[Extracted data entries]
┄┄┄┄┄┄┄┄┄┄┄┄┄┄┄┄┄┄┄┄

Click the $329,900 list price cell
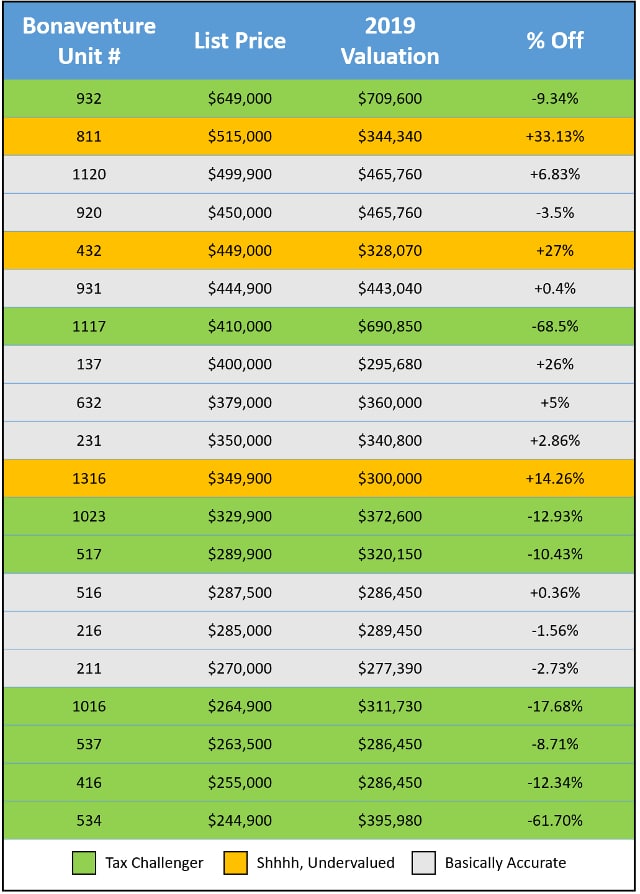 [240, 516]
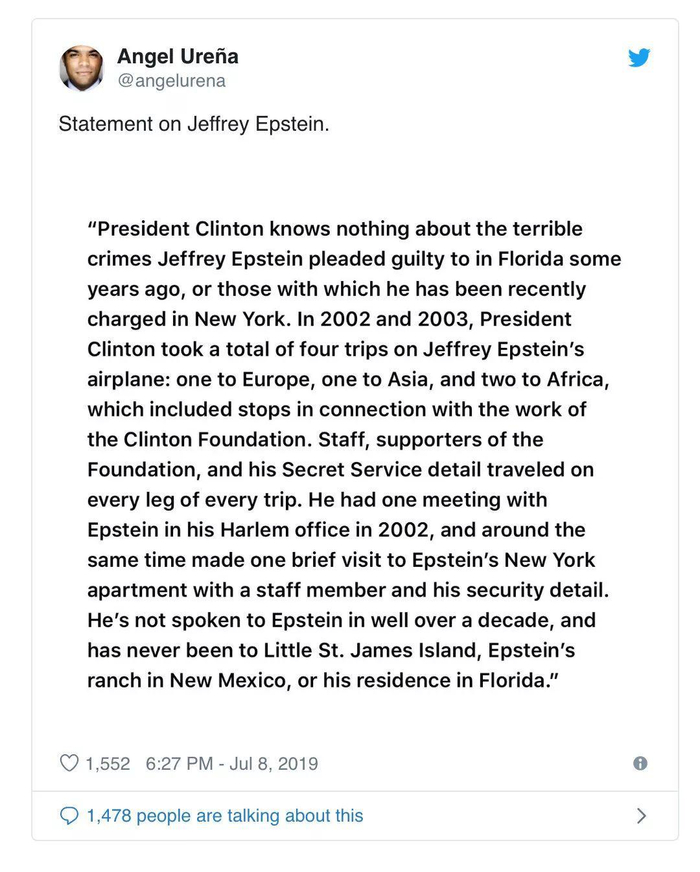Screen dimensions: 700x872
Task: Open Angel Ureña's profile photo
Action: (x=81, y=68)
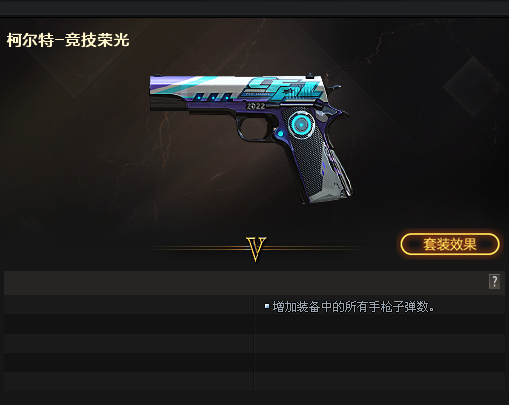Select the first empty left stats cell

click(129, 305)
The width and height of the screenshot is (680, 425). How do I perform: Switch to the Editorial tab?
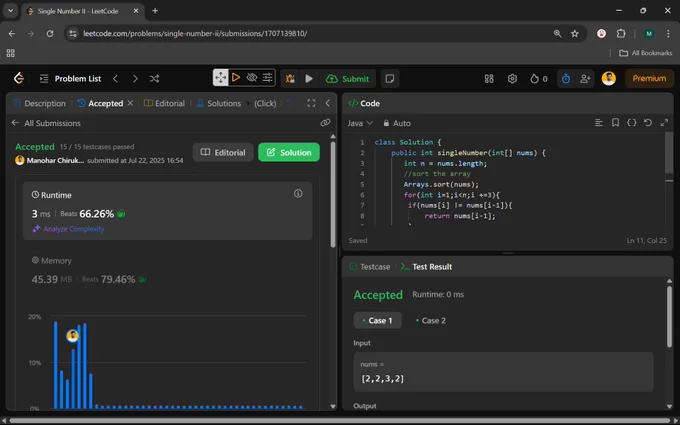(x=164, y=103)
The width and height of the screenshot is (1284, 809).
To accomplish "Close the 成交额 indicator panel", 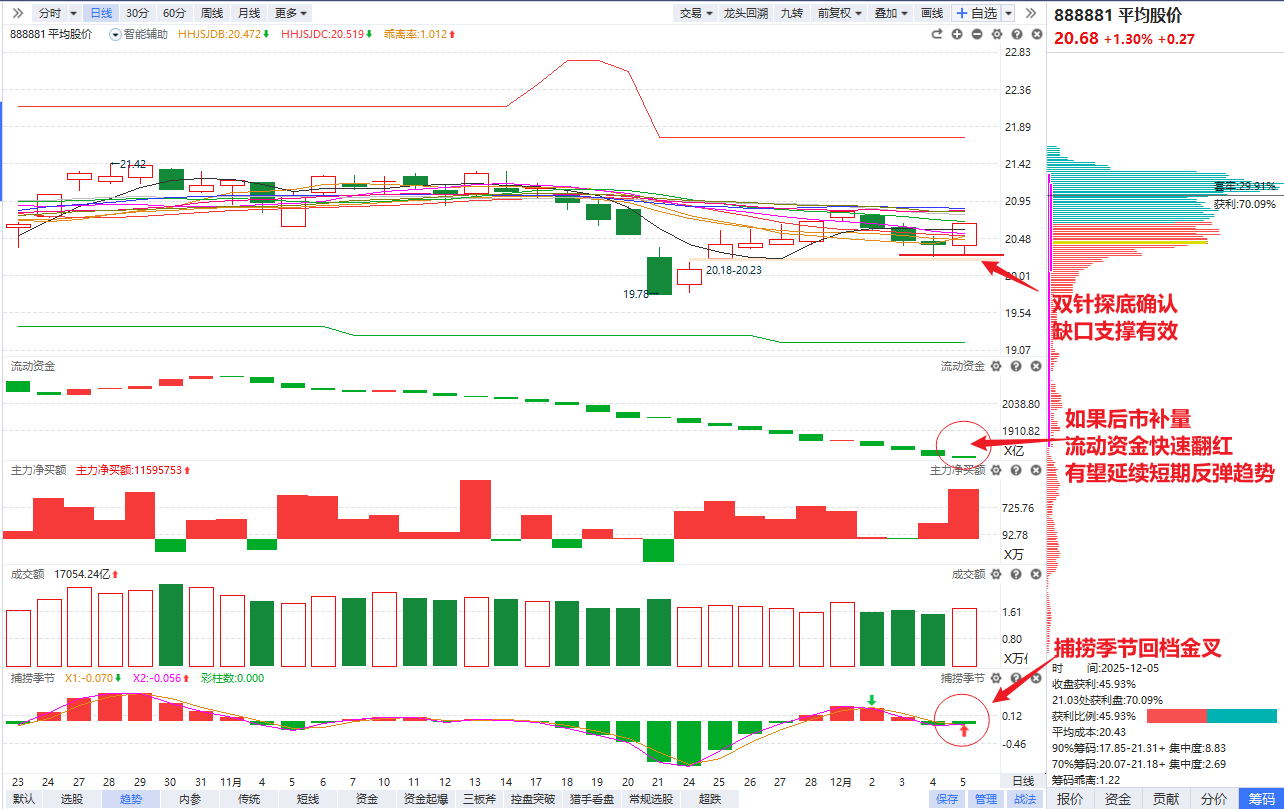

┄┄┄┄┄┄┄┄┄┄┄┄┄┄┄┄┄┄┄┄

**WORK REQUIRED**
Whenever a line holds a picture, print that line without the picture. All other data must be output exactly.

**REPLY TO THE TASK**
Click the $329,900 list price cell
 [240, 516]
Screen dimensions: 700x872
Task: Open Angel Ureña's profile photo
Action: (x=81, y=68)
Select the first empty left stats cell

click(129, 305)
The width and height of the screenshot is (680, 425). How do I perform: Switch to the Editorial tab?
(x=164, y=103)
The width and height of the screenshot is (1284, 809).
To accomplish "Close the 成交额 indicator panel", 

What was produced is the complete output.